▶ **Directions for this task**: Data follows below. Repeat exactly the lines between the line holding "Open the Appearances color ball in task pane" and the line holding "Given: Click the タイプ column header", inclusive, and nothing more; drop pictures.

▶ **Supplied data**:
Segment Open

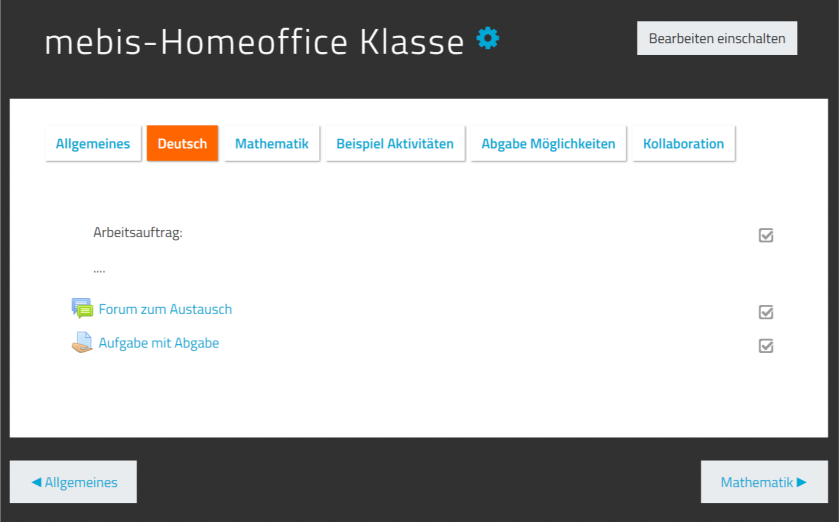Go to next section via Mathematik ▶ button
This screenshot has height=522, width=839.
[764, 482]
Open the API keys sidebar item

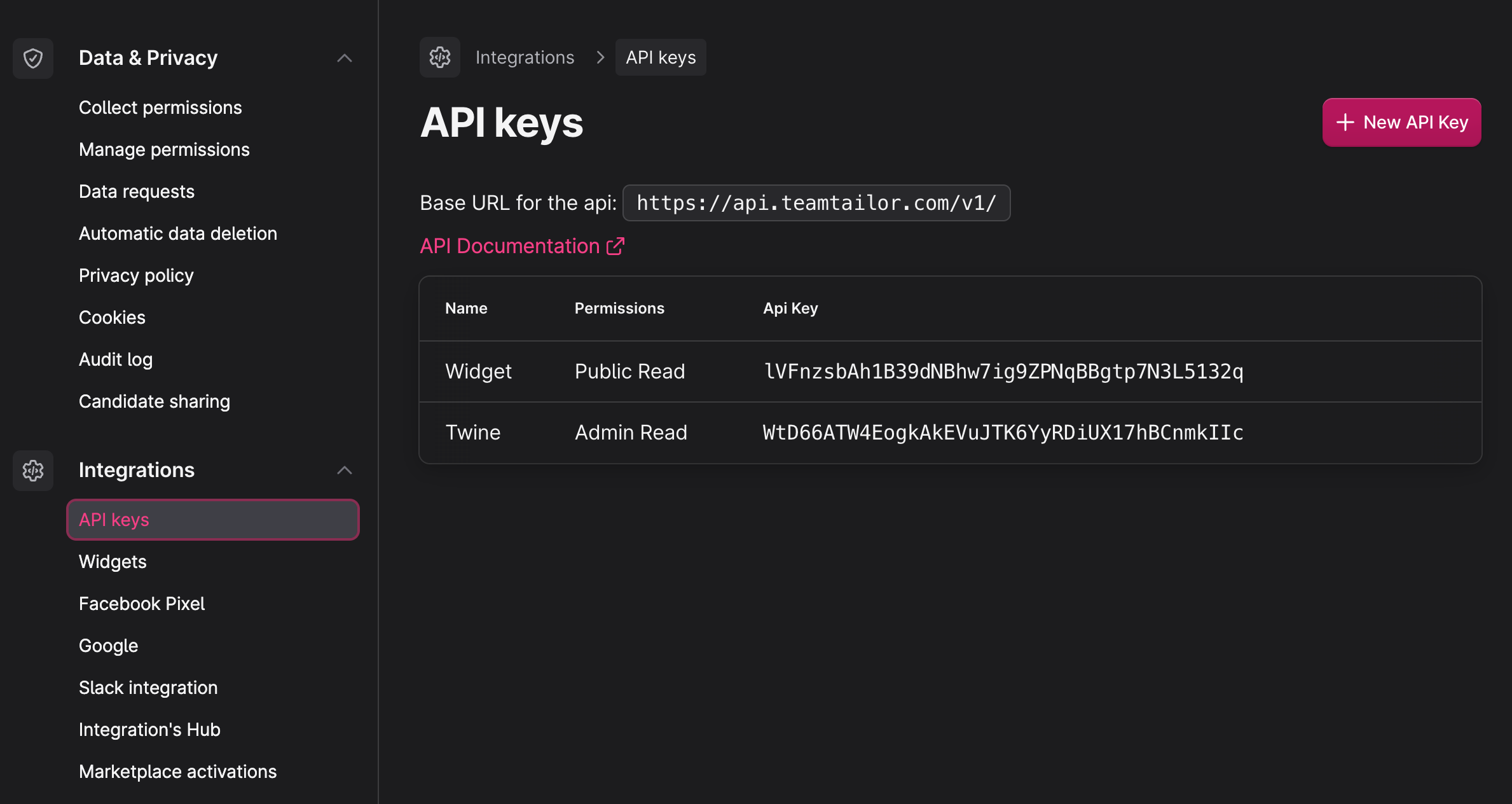point(213,520)
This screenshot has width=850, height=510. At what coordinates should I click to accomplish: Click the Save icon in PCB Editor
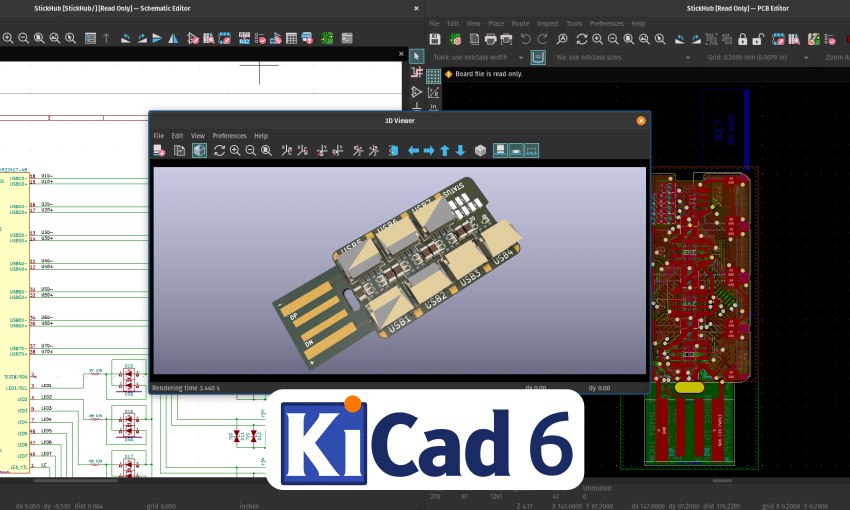[x=435, y=39]
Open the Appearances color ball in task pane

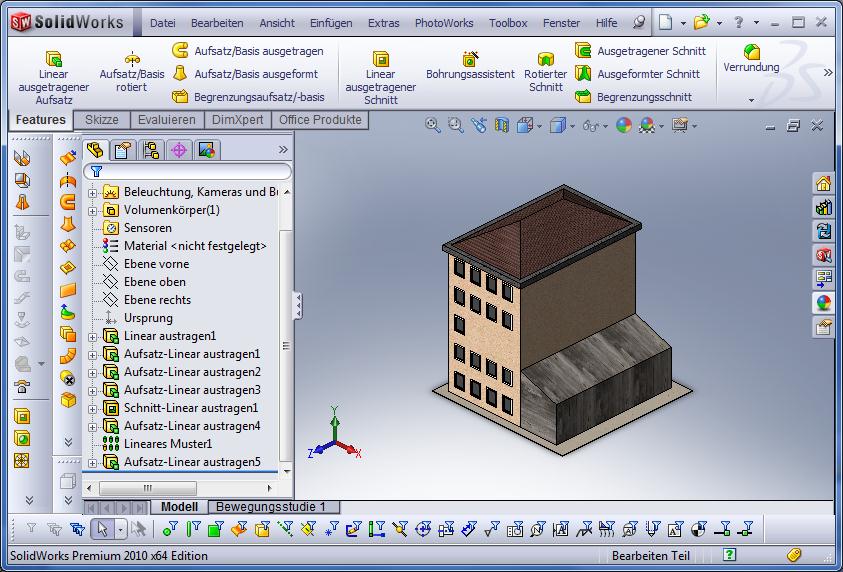[823, 303]
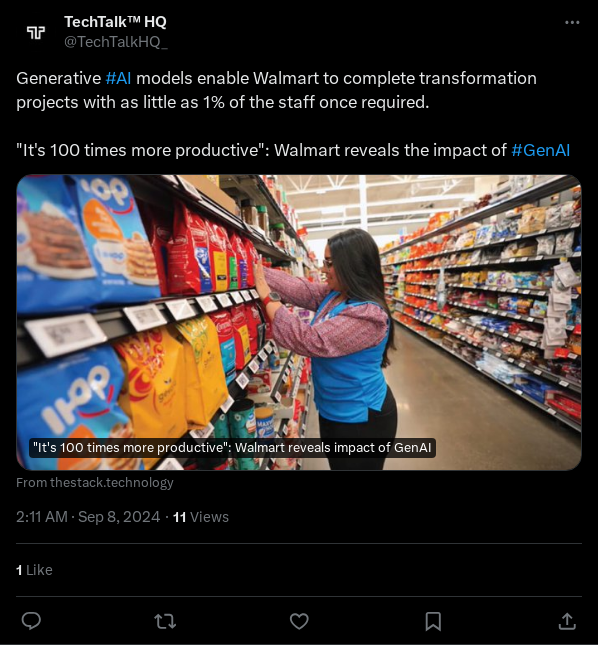Click the tweet body text about Walmart
This screenshot has width=598, height=645.
(276, 90)
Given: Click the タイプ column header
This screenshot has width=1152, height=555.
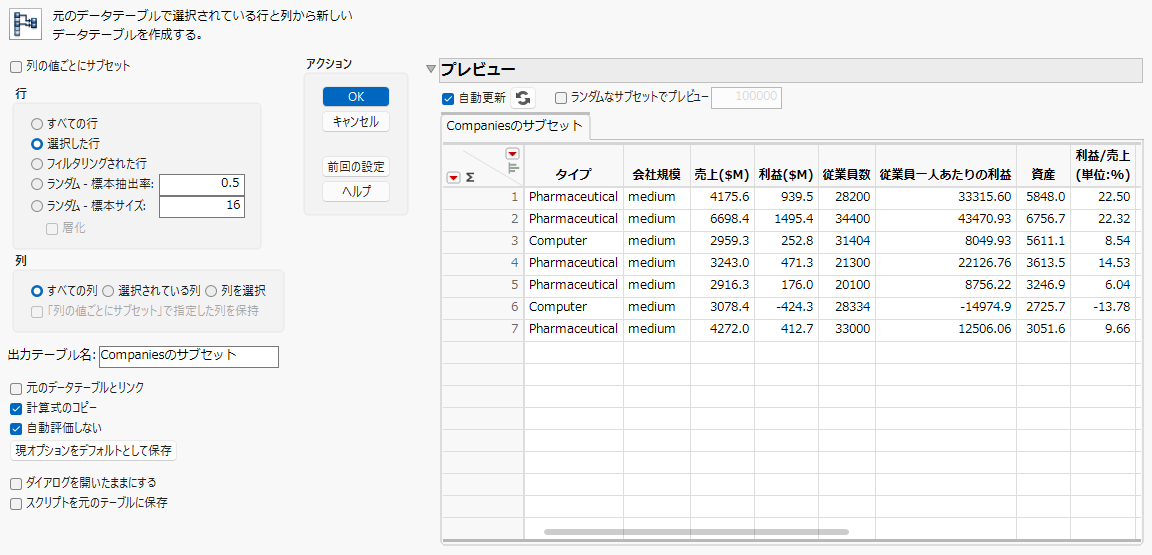Looking at the screenshot, I should click(x=573, y=176).
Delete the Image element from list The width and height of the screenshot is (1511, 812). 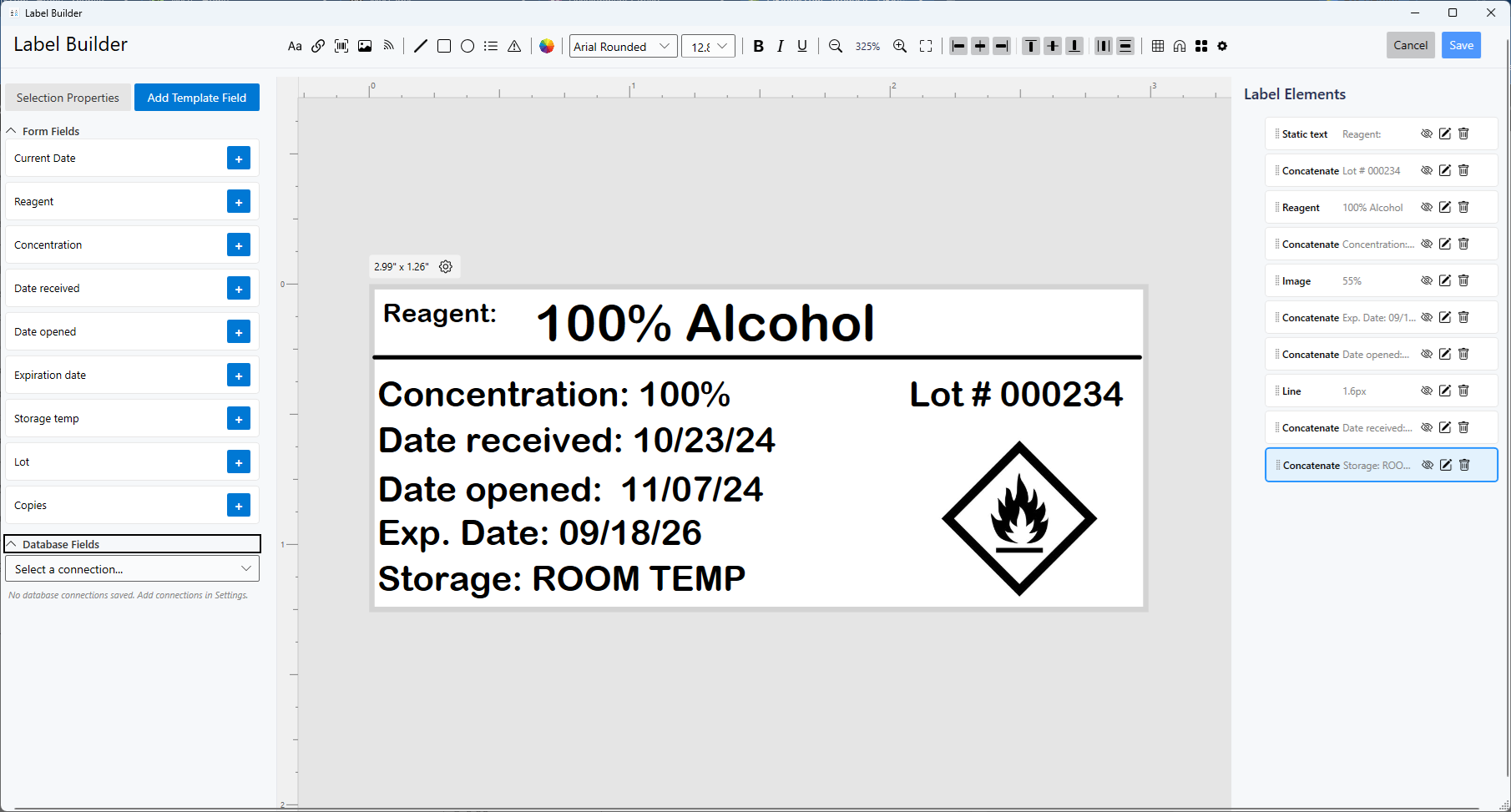1463,280
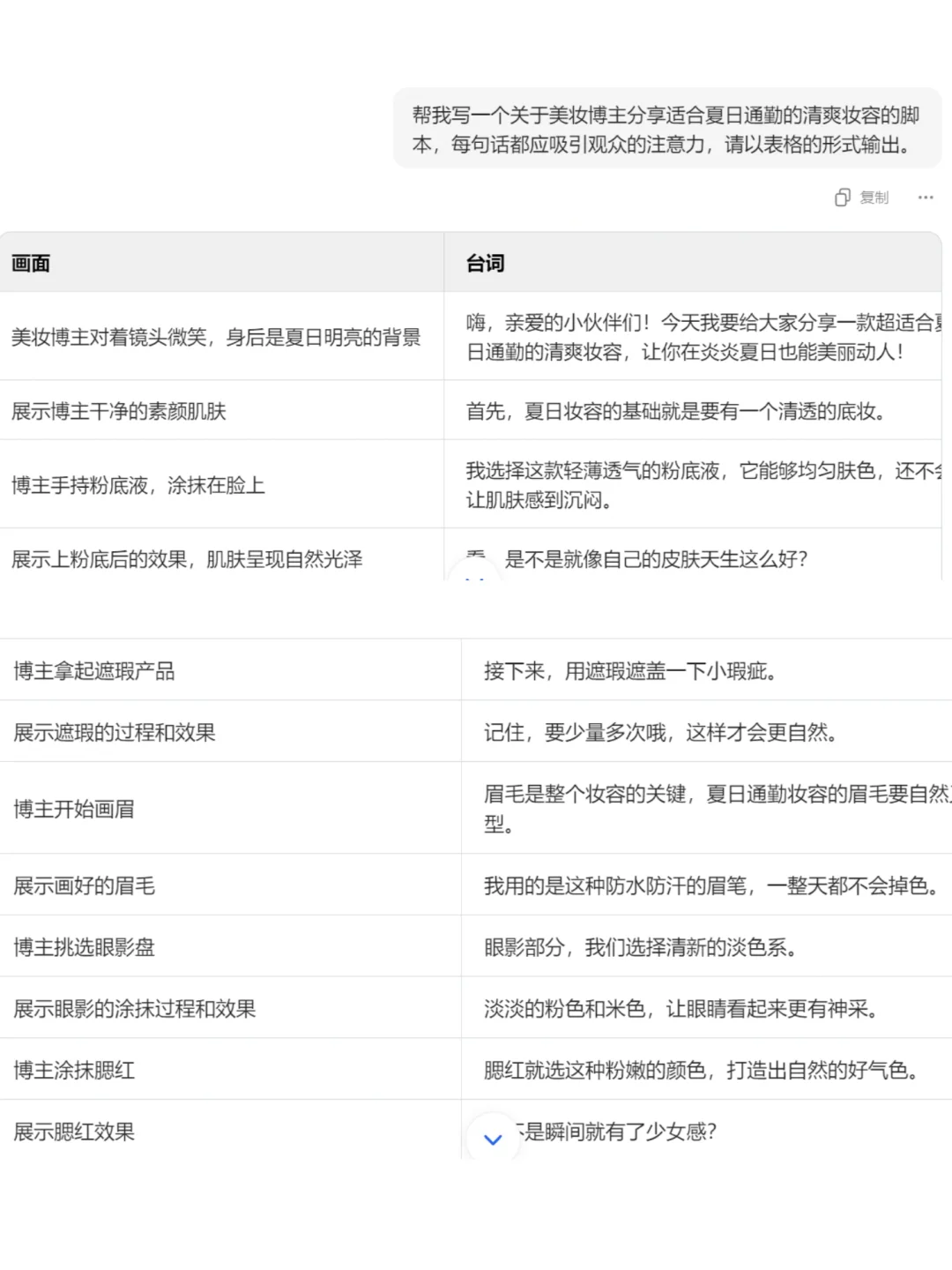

Segment Closed

▶ **Solution for this problem**:
Open the Appearances color ball in task pane

[823, 303]
Click the tweet body text about Walmart
This screenshot has width=598, height=645.
(276, 90)
Given: Click the タイプ column header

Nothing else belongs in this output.